One of the words that Bill Callahan uses most frequently on Resuscitate!, a live album recorded in March 2023, is “dreams.” We’re coming in and out of them on “First Bird.” They’re places of transmogrification, danger, and in fact the ultimate reality on “Coyotes.” “Dream, baby, dream,” Callahan seems to ad lib on “Natural Information,” a song about pushing his infant daughter down the street, now reinforced with the greatest lesson this wised-up dad could ever teach her. It’s 11 years since Callahan released his 15th album, Dream River, a record he intended to be the last thing the listener heard at night, guiding them tenderly to their sleep state. Since then, marriage, fatherhood, and a new embrace of expansive thinking have taken the 58-year-old songwriter to a whole other metaphysical plane. I often think of beautiful coincidences as being like an eclipse—two celestial bodies lining up for just a second that you’re lucky enough to catch—and Callahan has become a stargazer for those moments in his writing, especially as he observes the habits of his young family; his melodies, too, have become more open, transcendent, reaching for something beyond.
That night at Chicago’s Thalia Hall, Callahan and his band attained a sort of dream state, sounding generative and otherworldly. “The date was mid-point in the tour,” Callahan writes in the accompanying notes, “so I knew we’d be as hot as we were going to get. Not too green, not too brown.” (He also notes that he tries to work only with venues, such as Thalia Hall, outside the Live Nation/Ticketmaster nexus, and maybe that freedom wriggles in.) In opening song “First Bird” alone, Callahan, guitarist Matt Kinsey, tenor sax player Dustin Laurenzi, and drummer Jim White voyage further than most bands ever do in a whole set. It starts off sounding like a mysterious night on the plains, full of skittish life forms, prowling bass, flashes of woodwind. As Callahan grows more fervent, the instruments vibrate with anticipation, and then come to tumble in and out of sync with their leader’s mercurial, deeply felt phrasing. It peaks with Callahan cawing “Tall! Tall! Tall!,” as if we were that titular first bird; after six minutes, the squalling guitar propels a full-band tumbledown climax. Even though parts of this ensemble have been playing together for a long time—and any group with White as its center has magic on its side—the telepathy between them is astonishing.

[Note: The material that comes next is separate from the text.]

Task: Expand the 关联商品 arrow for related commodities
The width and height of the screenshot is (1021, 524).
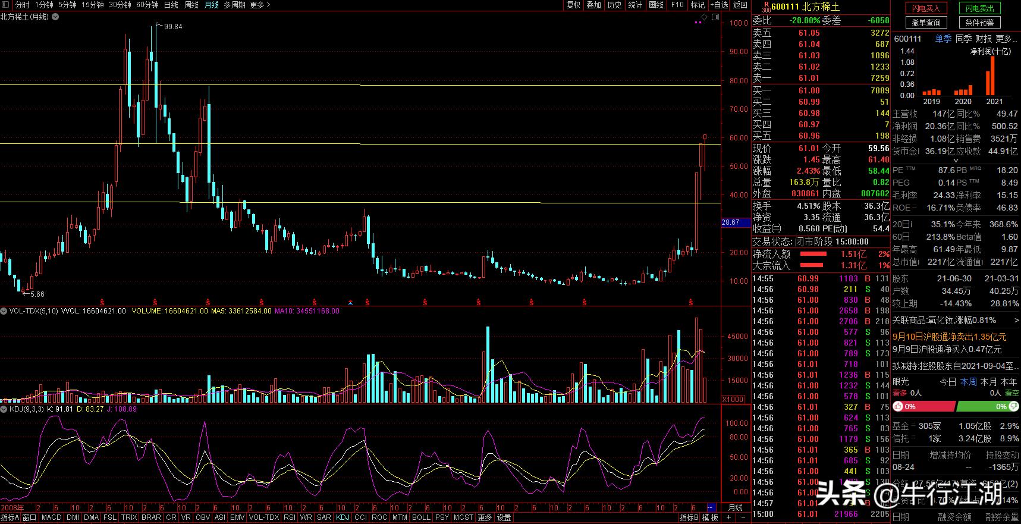Action: [1016, 321]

I saw Callahan in London at the outset of this run, in November 2022, and as a veteran fan, it was perhaps my least favorite show of his that I’ve seen. The setlist dwelled largely on his post-pandemic records, as this night in Chicago did, with scant exceptions. I love YTI⅃AƎЯ and Gold Record as much as the next person who loves joy, but why forsake your sweet Smog children! The playing was so digressive—the version of “Coyotes” on Resuscitate! lasts nearly 13 minutes, and many others run to around seven minutes—that I rued what felt like indulgence standing in the way of the old classics.